- About this exercise:
Output exactly the lines below, starting with the line that has "Accueil (308, 517)" and going on through the line that has "Conditions générales d’utilisations", both included, and no other lines.

== Segment start ==

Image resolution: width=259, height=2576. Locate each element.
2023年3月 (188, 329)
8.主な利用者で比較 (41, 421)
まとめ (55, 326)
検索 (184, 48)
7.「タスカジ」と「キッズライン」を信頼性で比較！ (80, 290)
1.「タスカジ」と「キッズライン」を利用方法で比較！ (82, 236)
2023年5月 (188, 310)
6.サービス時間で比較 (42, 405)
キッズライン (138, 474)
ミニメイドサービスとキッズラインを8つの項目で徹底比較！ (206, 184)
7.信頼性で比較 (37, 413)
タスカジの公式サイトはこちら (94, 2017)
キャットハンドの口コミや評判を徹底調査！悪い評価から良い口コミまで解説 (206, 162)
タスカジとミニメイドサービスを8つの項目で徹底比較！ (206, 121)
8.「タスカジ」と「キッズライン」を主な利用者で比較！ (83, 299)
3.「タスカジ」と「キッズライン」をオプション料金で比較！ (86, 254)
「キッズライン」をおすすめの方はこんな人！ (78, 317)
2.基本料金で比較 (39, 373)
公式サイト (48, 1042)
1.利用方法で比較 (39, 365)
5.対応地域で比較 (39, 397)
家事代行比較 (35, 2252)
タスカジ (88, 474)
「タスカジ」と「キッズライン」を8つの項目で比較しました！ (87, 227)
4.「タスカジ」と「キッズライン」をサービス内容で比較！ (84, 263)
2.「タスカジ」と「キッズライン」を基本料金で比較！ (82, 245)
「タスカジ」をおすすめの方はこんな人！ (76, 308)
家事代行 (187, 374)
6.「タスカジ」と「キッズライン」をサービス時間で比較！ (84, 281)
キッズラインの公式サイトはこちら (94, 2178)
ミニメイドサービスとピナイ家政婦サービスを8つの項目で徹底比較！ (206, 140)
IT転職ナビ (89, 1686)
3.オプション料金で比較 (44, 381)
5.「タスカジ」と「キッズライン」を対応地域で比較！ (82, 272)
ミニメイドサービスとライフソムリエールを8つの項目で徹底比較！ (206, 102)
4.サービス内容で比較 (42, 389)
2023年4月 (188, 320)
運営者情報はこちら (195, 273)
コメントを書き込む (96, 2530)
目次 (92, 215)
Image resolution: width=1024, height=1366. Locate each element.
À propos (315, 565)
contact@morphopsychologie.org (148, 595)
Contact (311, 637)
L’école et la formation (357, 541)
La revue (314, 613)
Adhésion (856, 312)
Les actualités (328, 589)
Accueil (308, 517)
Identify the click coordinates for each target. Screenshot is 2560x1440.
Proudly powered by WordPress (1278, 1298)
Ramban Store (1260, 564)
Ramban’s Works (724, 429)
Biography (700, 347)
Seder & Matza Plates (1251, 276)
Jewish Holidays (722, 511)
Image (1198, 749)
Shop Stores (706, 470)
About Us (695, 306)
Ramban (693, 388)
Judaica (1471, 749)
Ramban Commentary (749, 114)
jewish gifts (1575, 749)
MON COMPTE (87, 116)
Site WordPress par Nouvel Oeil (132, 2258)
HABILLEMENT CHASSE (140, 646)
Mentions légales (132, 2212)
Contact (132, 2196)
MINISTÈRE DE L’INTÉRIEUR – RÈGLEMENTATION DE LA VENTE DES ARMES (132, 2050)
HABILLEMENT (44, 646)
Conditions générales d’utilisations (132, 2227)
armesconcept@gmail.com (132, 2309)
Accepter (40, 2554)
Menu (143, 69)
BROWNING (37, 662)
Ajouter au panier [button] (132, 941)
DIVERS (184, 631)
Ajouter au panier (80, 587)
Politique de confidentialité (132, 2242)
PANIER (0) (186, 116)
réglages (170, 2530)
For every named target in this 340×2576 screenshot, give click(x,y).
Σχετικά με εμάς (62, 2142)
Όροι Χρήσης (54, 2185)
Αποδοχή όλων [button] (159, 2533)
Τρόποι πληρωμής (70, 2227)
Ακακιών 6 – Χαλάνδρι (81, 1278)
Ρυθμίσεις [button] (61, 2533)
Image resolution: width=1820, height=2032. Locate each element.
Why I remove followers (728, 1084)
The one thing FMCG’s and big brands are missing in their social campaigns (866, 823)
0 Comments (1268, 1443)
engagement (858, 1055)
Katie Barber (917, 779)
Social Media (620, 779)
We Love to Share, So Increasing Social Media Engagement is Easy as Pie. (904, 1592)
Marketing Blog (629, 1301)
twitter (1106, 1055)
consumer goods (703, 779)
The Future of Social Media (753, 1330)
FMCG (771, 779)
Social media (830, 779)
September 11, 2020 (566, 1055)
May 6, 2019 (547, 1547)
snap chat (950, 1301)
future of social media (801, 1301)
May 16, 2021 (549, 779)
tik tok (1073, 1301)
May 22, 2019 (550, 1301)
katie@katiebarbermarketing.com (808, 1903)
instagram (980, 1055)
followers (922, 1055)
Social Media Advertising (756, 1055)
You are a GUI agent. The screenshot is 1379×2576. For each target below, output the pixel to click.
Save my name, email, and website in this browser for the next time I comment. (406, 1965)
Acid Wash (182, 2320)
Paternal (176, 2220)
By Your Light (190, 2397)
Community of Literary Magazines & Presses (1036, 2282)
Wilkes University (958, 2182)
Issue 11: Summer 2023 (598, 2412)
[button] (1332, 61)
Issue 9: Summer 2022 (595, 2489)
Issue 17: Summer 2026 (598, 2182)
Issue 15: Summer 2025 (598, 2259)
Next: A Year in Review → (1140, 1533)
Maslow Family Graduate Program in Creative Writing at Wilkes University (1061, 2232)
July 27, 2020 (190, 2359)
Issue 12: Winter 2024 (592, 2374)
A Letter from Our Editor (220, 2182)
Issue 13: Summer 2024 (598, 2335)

== Segment end ==

- Result below:
Accueil (308, 517)
Identify the click coordinates for each target. Screenshot is 2560x1440.
Proudly powered by WordPress (1278, 1298)
Ramban Store (1260, 564)
Ramban’s Works (724, 429)
Biography (700, 347)
Seder & Matza Plates (1251, 276)
Jewish Holidays (722, 511)
Image (1198, 749)
Shop Stores (706, 470)
About Us (695, 306)
Ramban (693, 388)
Judaica (1471, 749)
Ramban Commentary (749, 114)
jewish gifts (1575, 749)
MON COMPTE (87, 116)
Site WordPress par Nouvel Oeil (132, 2258)
HABILLEMENT CHASSE (140, 646)
Mentions légales (132, 2212)
Contact (132, 2196)
MINISTÈRE DE L’INTÉRIEUR – RÈGLEMENTATION DE LA VENTE DES ARMES (132, 2050)
HABILLEMENT (44, 646)
Conditions générales d’utilisations (132, 2227)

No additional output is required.